Micro social work involves direct individual counseling with the student. If the school environment is a contributing factor, the social worker will assess what’s going on in the classroom. Is there bullying? This is mezzo social work. If the school culture does not support student wellbeing, perhaps an anti-bullying campaign would be proposed—the macro end of social work practice.
Core Competencies
Clinical social work training may differ from other training models as it’s meant to challenge student interns to assess and treat a client through these different lenses. This leads to the other part of the Social Work Framework, which are the nine core competencies. They boost social workers’ thinking about the client, about the client within their environment, AND about how policies may have an impact on communities as a whole. If the 3 Ms are the meat and potatoes of the work, the core competencies are the platter.
The Many Hats of Supervisors
As supervisors, we give students—at the last stage of achieving their MSWs—constructive, honest and direct feedback, focusing on their personal growth, strengths and challenges. We help them develop collaborative, student learning plans that reflect use of the core competencies and abide by its professional standards.

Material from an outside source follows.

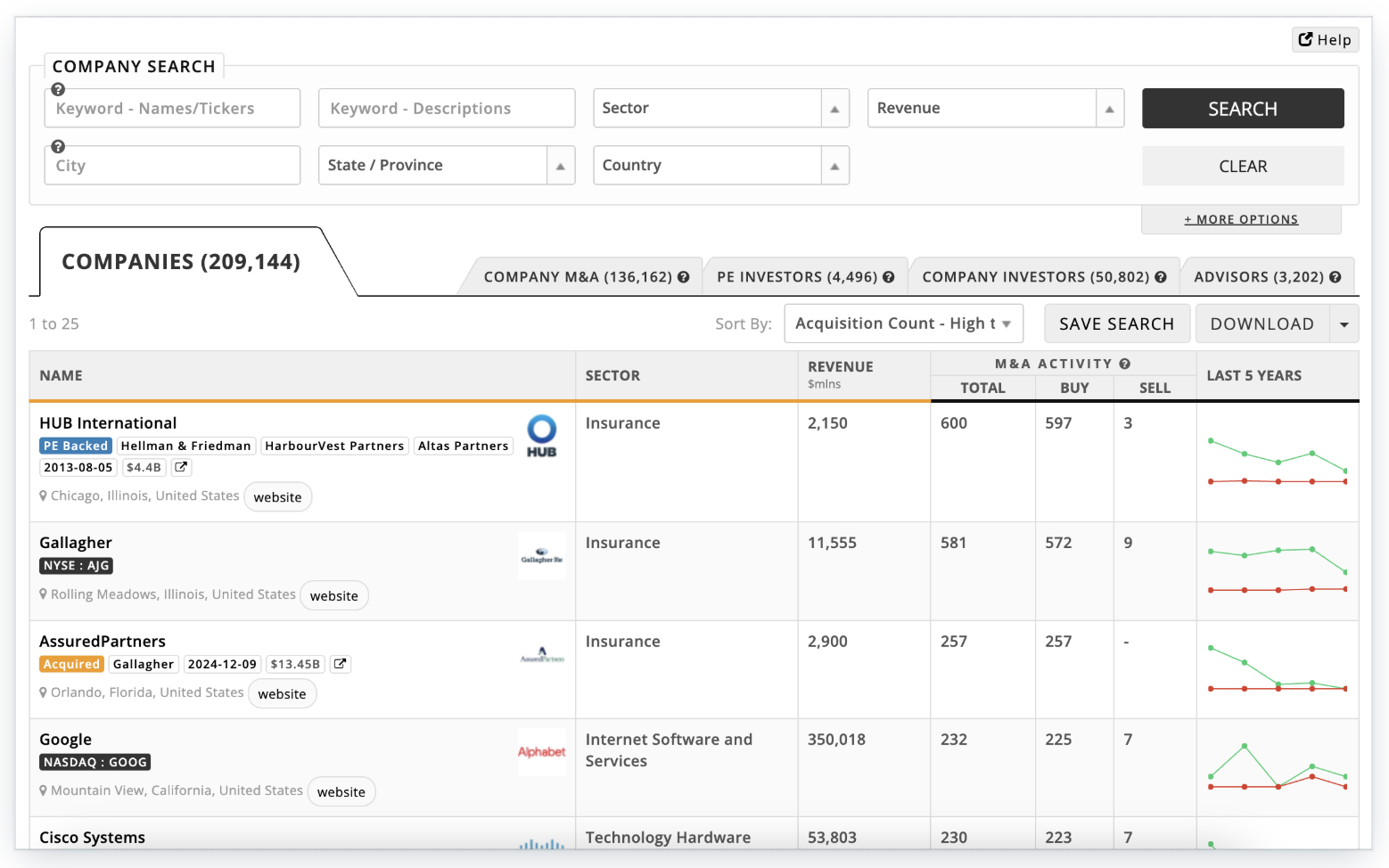Open Sort By Acquisition Count dropdown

At CFI, supervision is the cornerstone of growth and learning through training. In fact, we offer not only individual, but also group supervision. Along with frequent specialized trainings from our diverse staff, this model allows our interns the opportunity to connect with one another and view their cases through a range of perspectives and styles, leading to better client outcomes in treatment.

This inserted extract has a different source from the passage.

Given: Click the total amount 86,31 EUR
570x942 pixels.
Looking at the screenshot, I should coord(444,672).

When interviewing potential trainee candidates, I assure them our goal at CFI is to prepare them to feel confident in delivering evidence-based treatments to a wide range of clients in a variety of settings. This includes the ability to develop their level of reflection and awareness in the room, all while keeping to the core system of values and ethics that drives the work. Between individual and group supervision that assures the appropriate use of reflection, assessment and treatment, our trainees are given the necessary tools to deliver quality, evidence-based treatment to their clients.
Realizing the Weissman Children’s Foundation mission
Through CFI’s social work training program, we can bring to life the mission of its sister organization, the Weissman Children’s Foundation (WCF). It is through the commitment, unique views and inquisitive, creative minds of our social work interns that CFI-WCF can deliver evidence-based treatment to all children, families and young adults in need. Our social work training program is what turns the vision of equity for quality, evidence-based mental health treatment into a reality.